Repeat the lines of the listing from the one containing "Uncheck the Jardim" through the one containing "will click(293, 148).", inclusive, with "tooltip" replaced by "popup" and nothing else changed.

→ **Material to process**
====

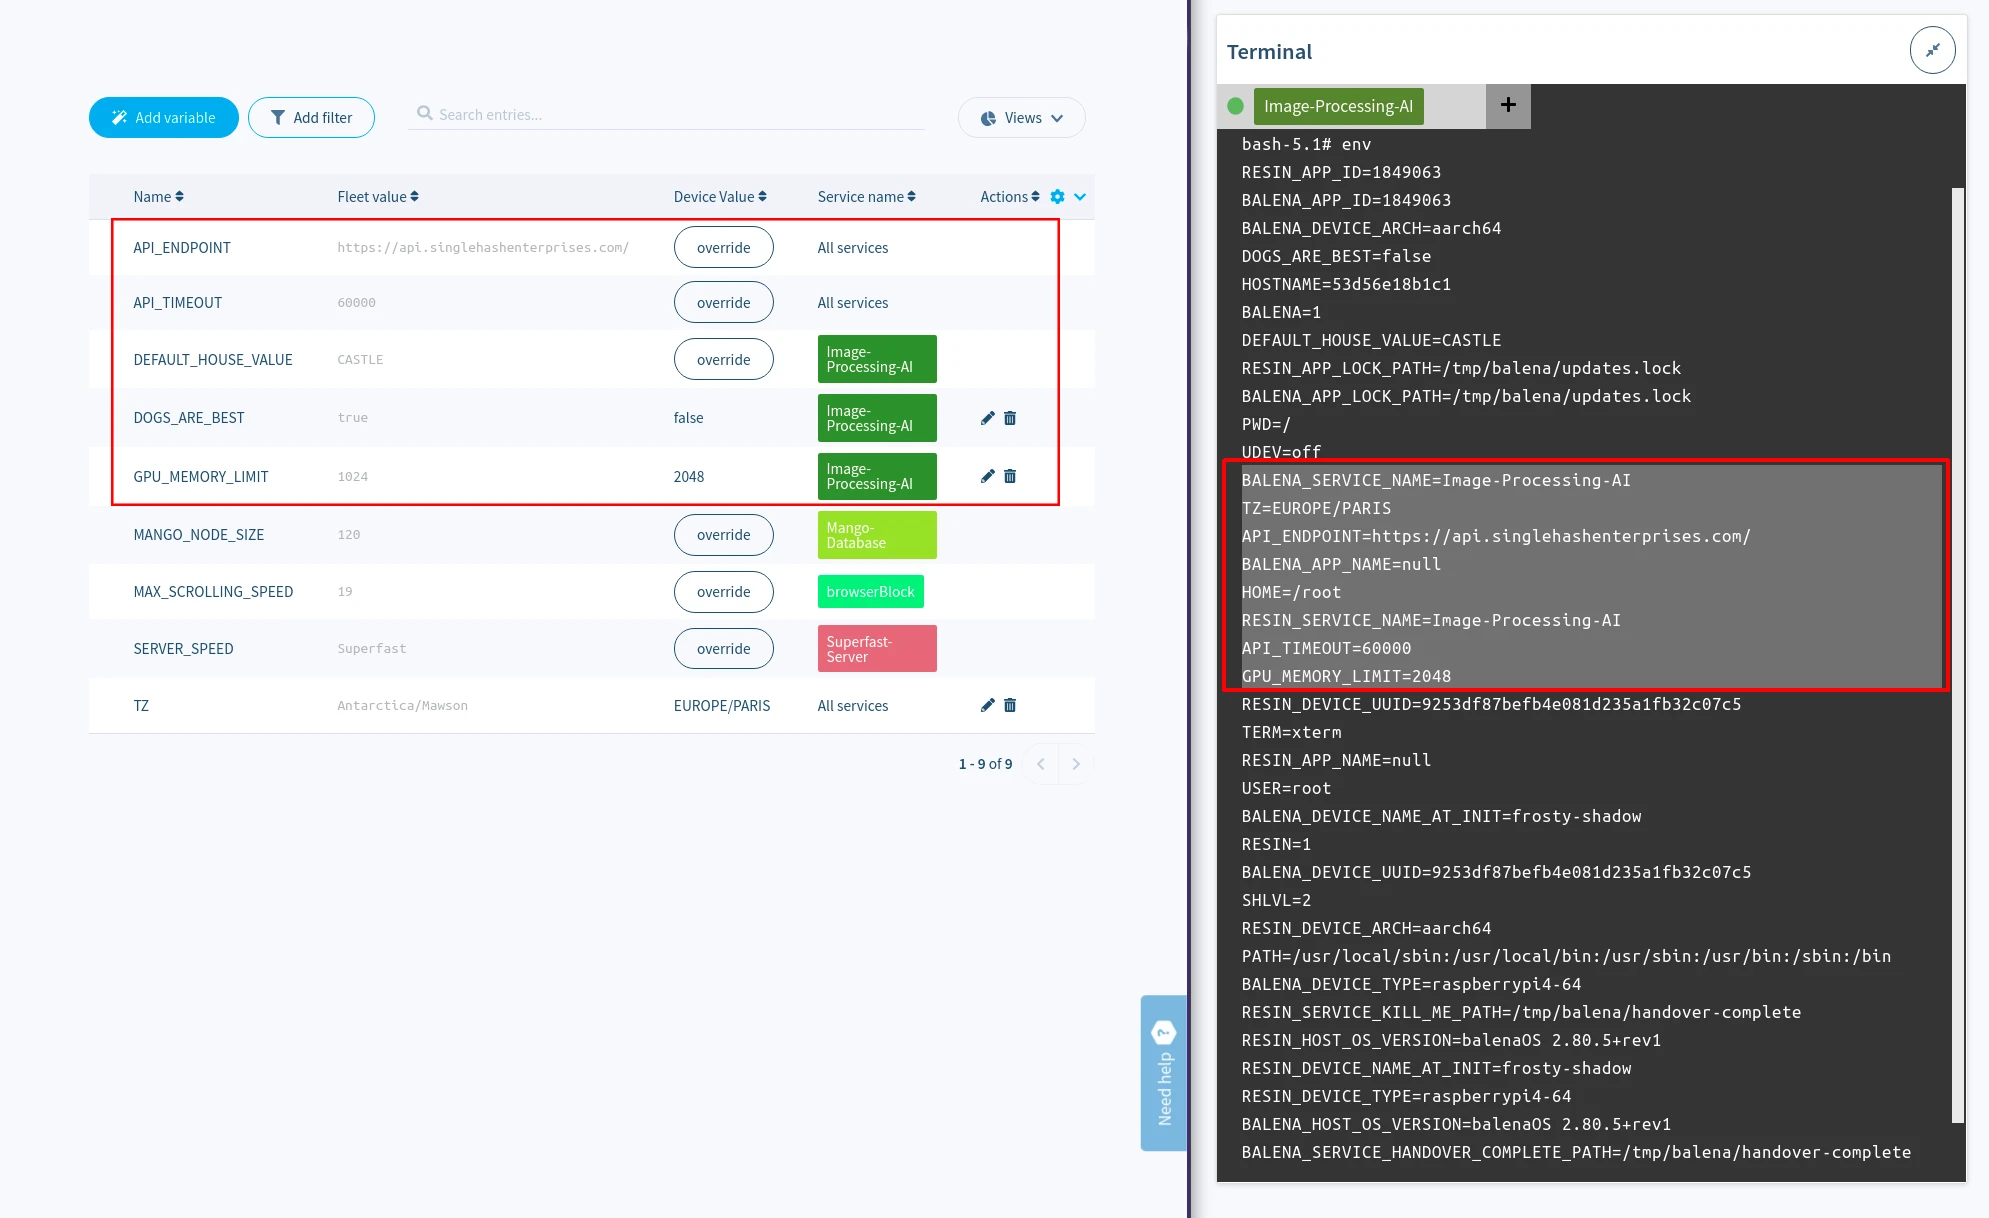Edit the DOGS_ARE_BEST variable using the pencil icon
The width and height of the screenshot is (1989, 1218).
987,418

====

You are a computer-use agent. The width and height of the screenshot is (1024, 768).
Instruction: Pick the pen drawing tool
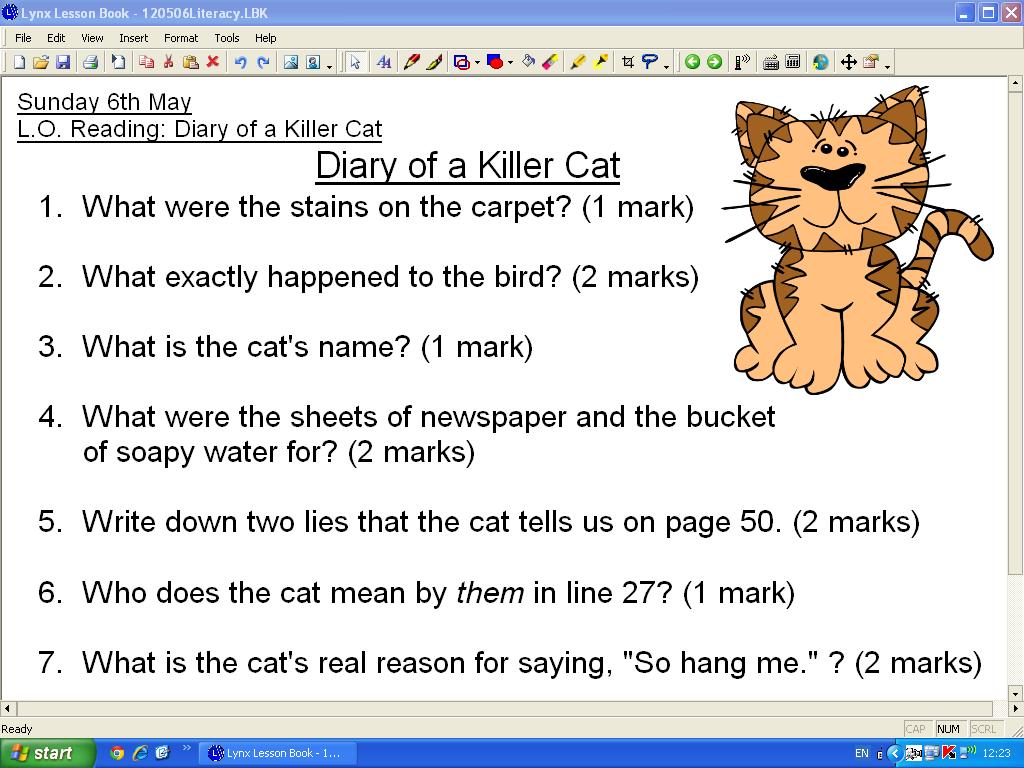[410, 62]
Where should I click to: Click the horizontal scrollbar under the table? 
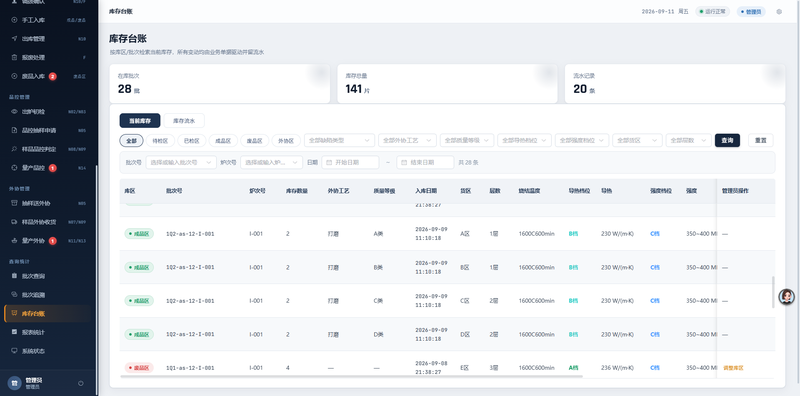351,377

====

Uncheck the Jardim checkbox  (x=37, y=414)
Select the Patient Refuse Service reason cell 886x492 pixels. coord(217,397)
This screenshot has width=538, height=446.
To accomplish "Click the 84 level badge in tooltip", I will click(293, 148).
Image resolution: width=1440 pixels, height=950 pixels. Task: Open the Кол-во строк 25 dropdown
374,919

====

→ **Reply to the task**
Uncheck the Jardim checkbox  (x=37, y=414)
Select the Patient Refuse Service reason cell 886x492 pixels. coord(217,397)
This screenshot has width=538, height=446.
To accomplish "Click the 84 level badge in popup", I will click(293, 148).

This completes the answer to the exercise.